# start of EXERCISE INPUTS

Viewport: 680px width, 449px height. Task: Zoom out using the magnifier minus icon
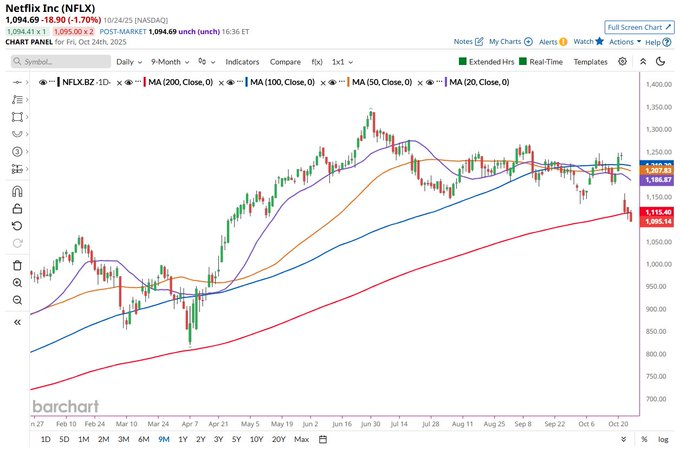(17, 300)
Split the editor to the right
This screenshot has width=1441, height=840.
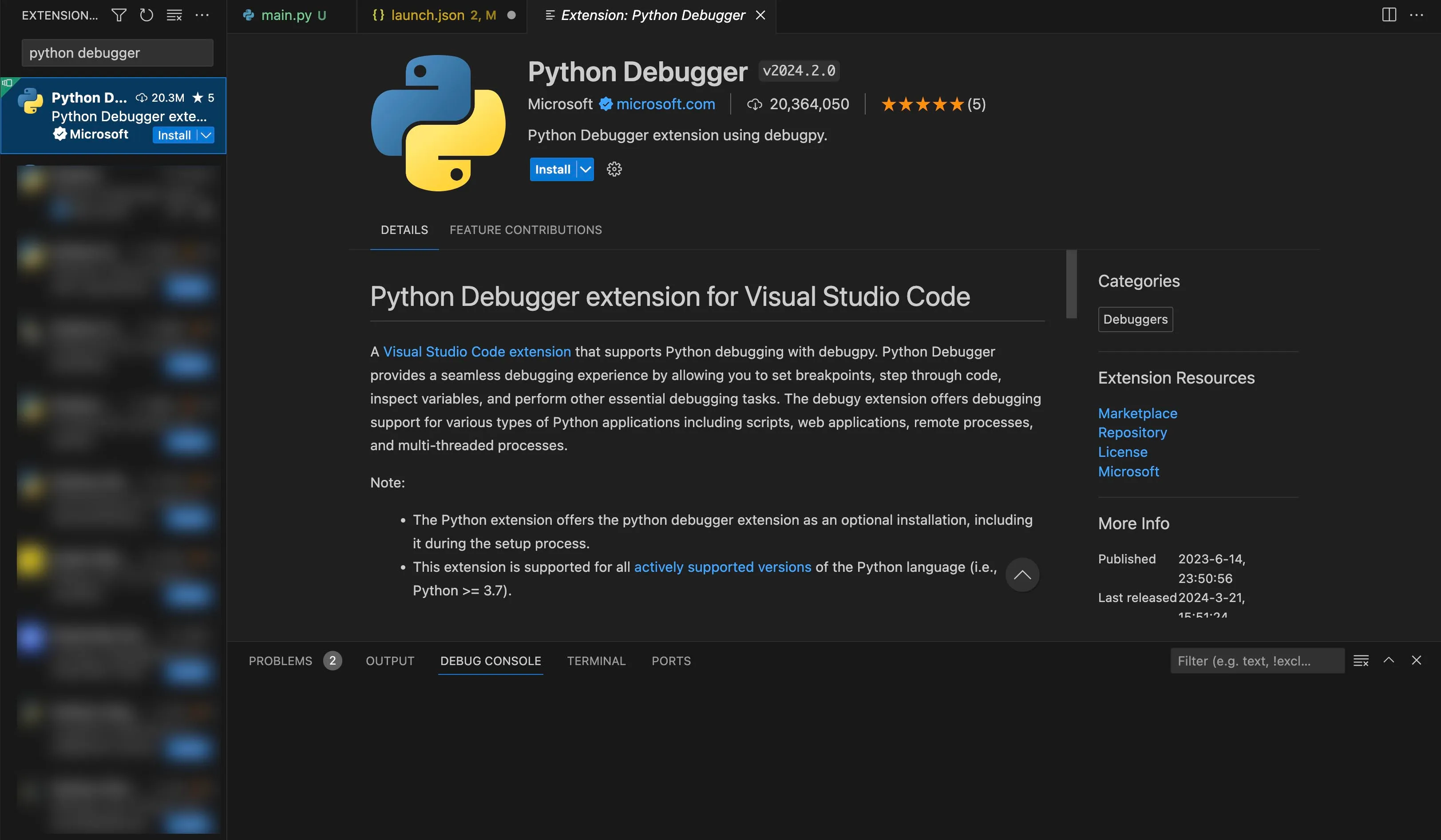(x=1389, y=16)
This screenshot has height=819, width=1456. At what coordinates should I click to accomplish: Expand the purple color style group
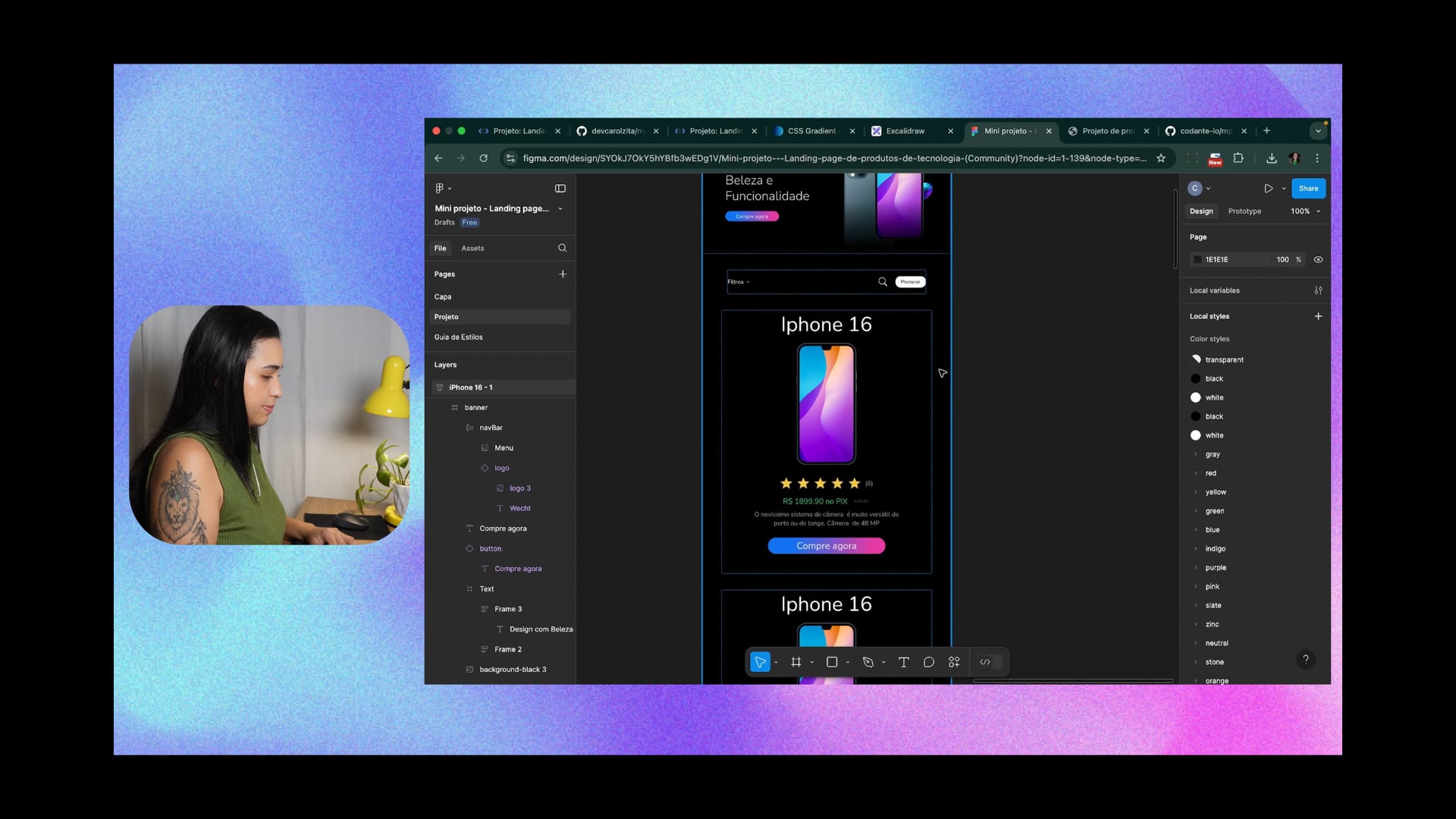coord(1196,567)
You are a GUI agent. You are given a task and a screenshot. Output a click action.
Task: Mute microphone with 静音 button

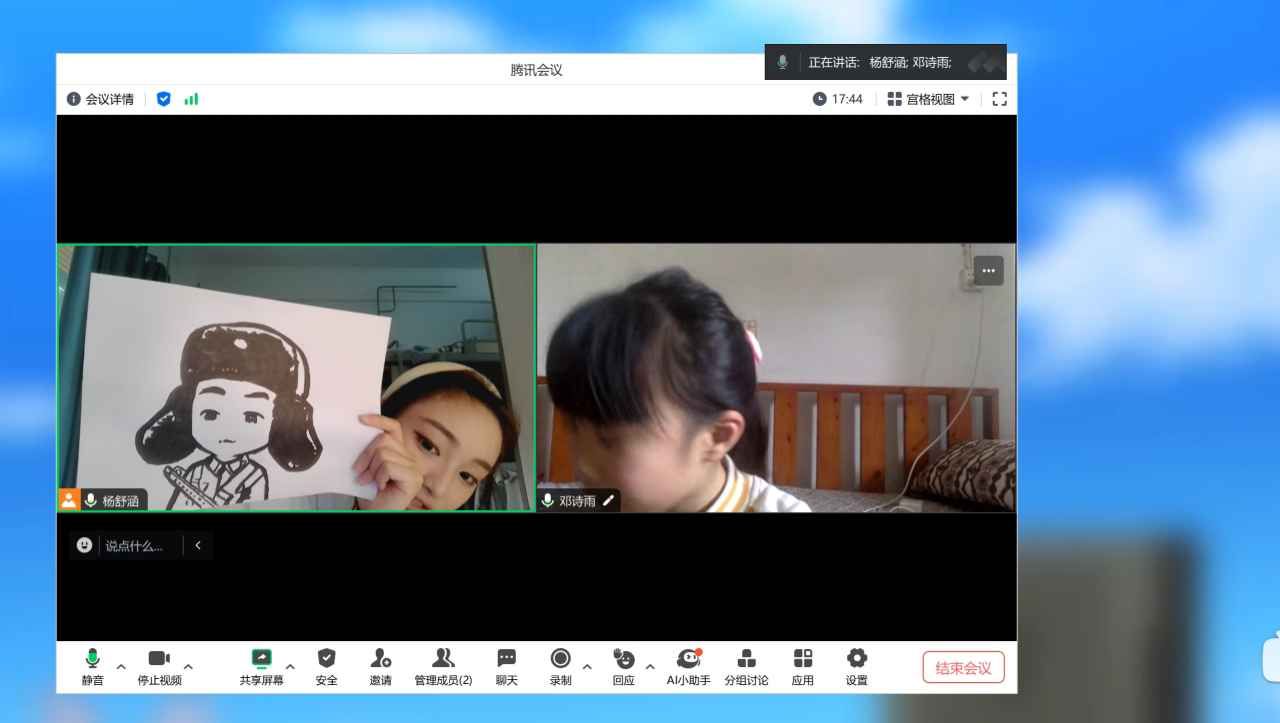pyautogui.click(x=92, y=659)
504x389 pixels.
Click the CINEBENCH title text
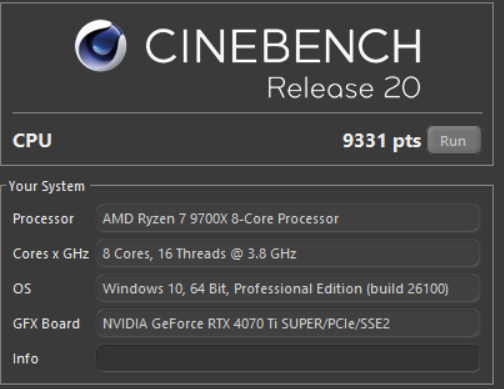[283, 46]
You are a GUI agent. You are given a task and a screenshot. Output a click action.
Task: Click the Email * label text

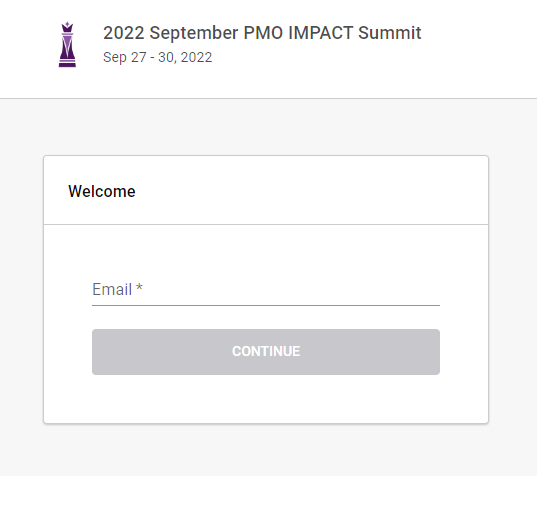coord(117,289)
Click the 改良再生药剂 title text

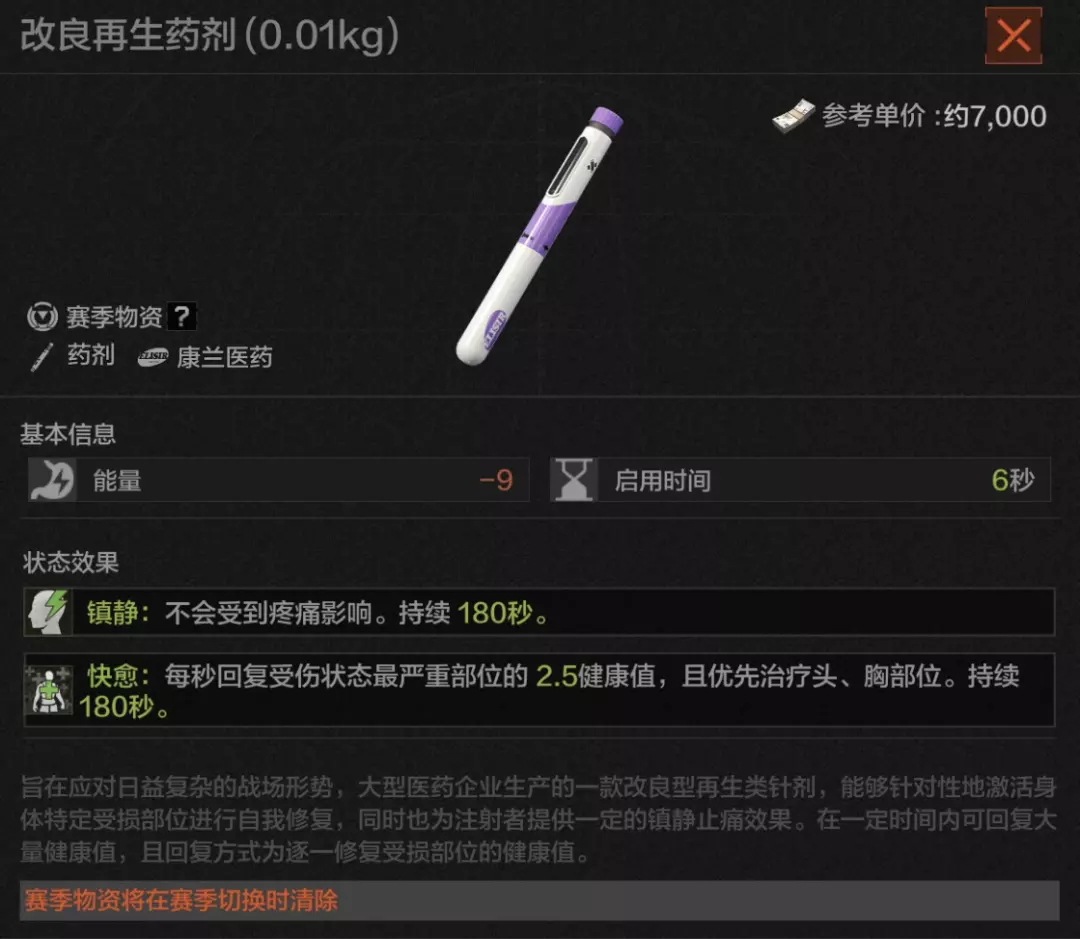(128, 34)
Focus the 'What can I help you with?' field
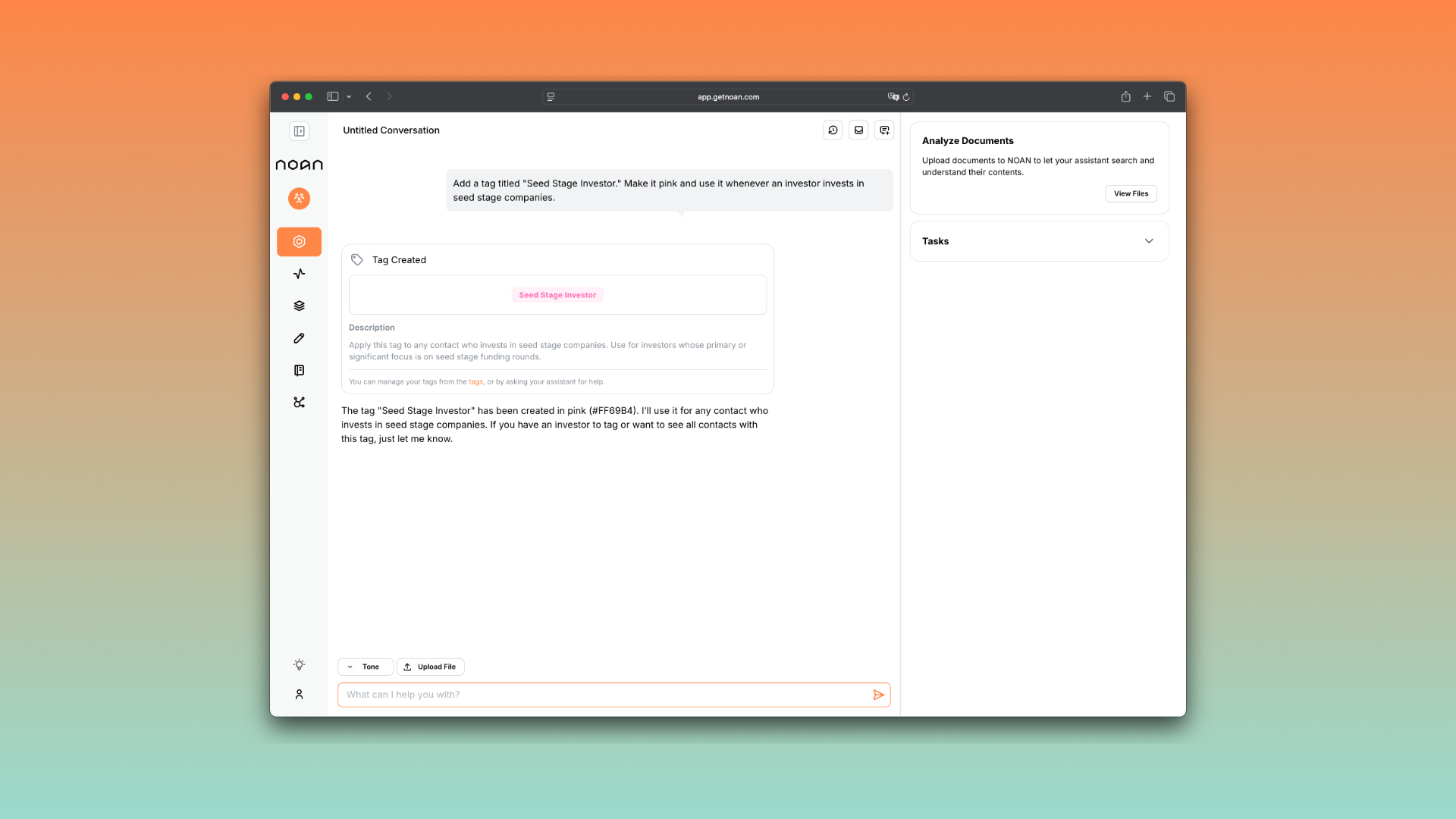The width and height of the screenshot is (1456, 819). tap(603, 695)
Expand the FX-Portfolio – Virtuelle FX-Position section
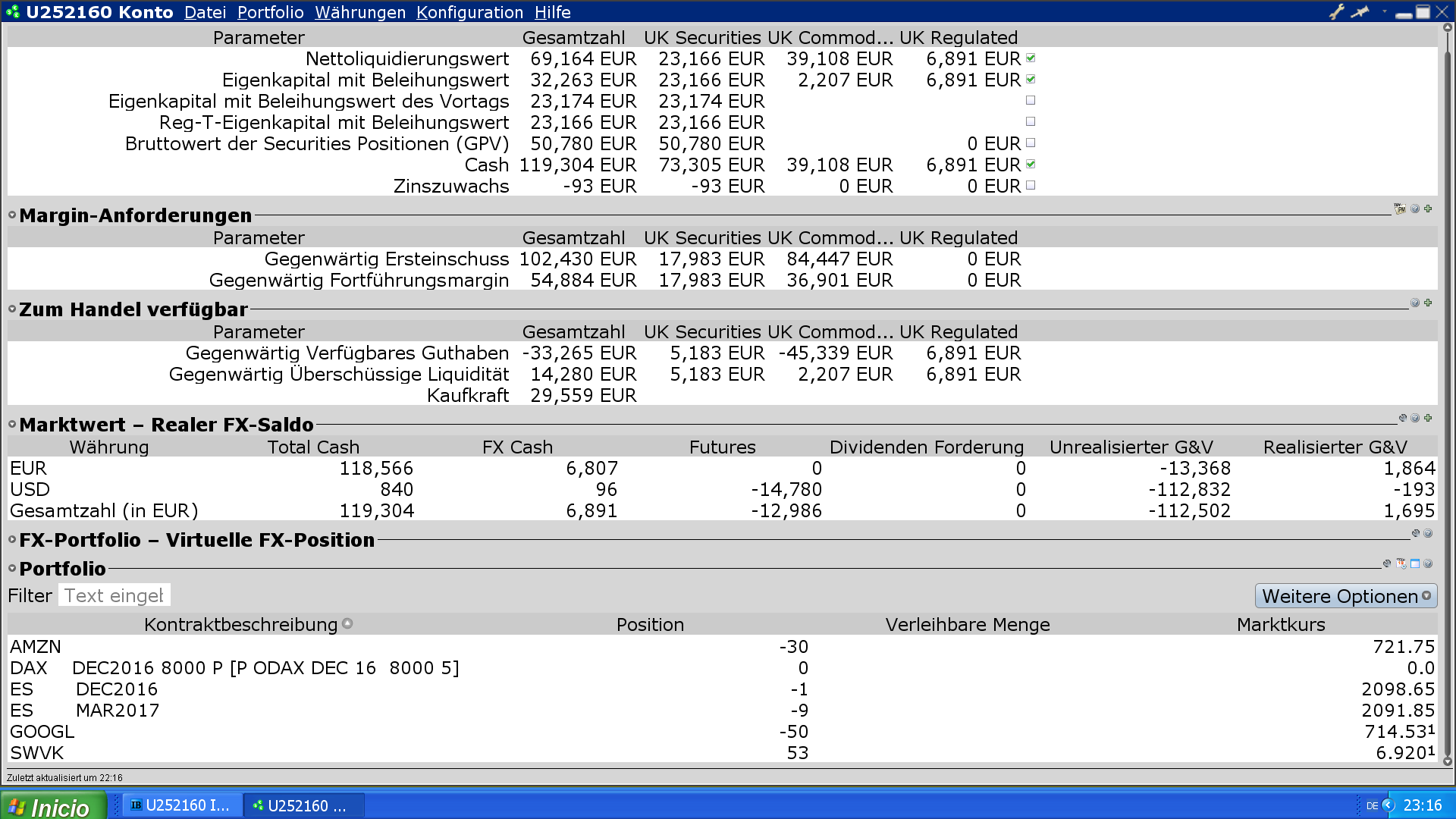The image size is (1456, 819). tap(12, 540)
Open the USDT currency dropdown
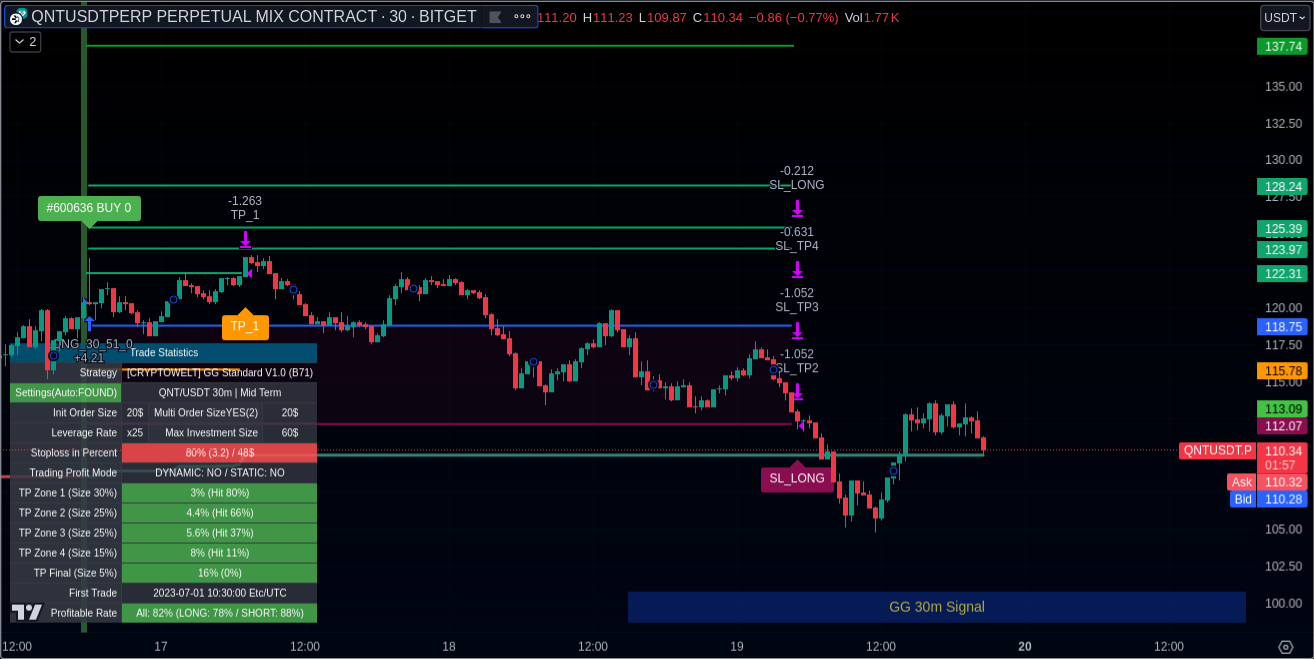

# end of EXERCISE INPUTS

STATED TASK =>
Rewrite every line of the rows above as a Markdown table with two columns, Number and Text. Number the lines in order, and leave out blank lines and the pictures.

COMPLETE RESPONSE =>
| Number | Text |
|---|---|
| 1 | Viewport: 680px width, 449px height. Task: Zoom out using the magnifier minus icon |
| 2 | (17, 300) |
| 3 | Split the editor to the right |
| 4 | This screenshot has width=1441, height=840. |
| 5 | (x=1389, y=16) |
| 6 | This screenshot has height=819, width=1456. At what coordinates should I click to accomplish: Expand the purple color style group |
| 7 | coord(1196,567) |
| 8 | You are a GUI agent. You are given a task and a screenshot. Output a click action. |
| 9 | Task: Mute microphone with 静音 button |
| 10 | pyautogui.click(x=92, y=659) |
| 11 | 504x389 pixels. |
| 12 | Click the CINEBENCH title text |
| 13 | [283, 46] |
| 14 | You are a GUI agent. You are given a task and a screenshot. Output a click action. |
| 15 | Task: Click the Email * label text |
| 16 | coord(117,289) |
| 17 | Click the 改良再生药剂 title text |
| 18 | (128, 34) |
| 19 | Focus the 'What can I help you with?' field |
| 20 | The width and height of the screenshot is (1456, 819). tap(603, 695) |
| 21 | Expand the FX-Portfolio – Virtuelle FX-Position section |
| 22 | The image size is (1456, 819). tap(12, 540) |
| 23 | Open the USDT currency dropdown |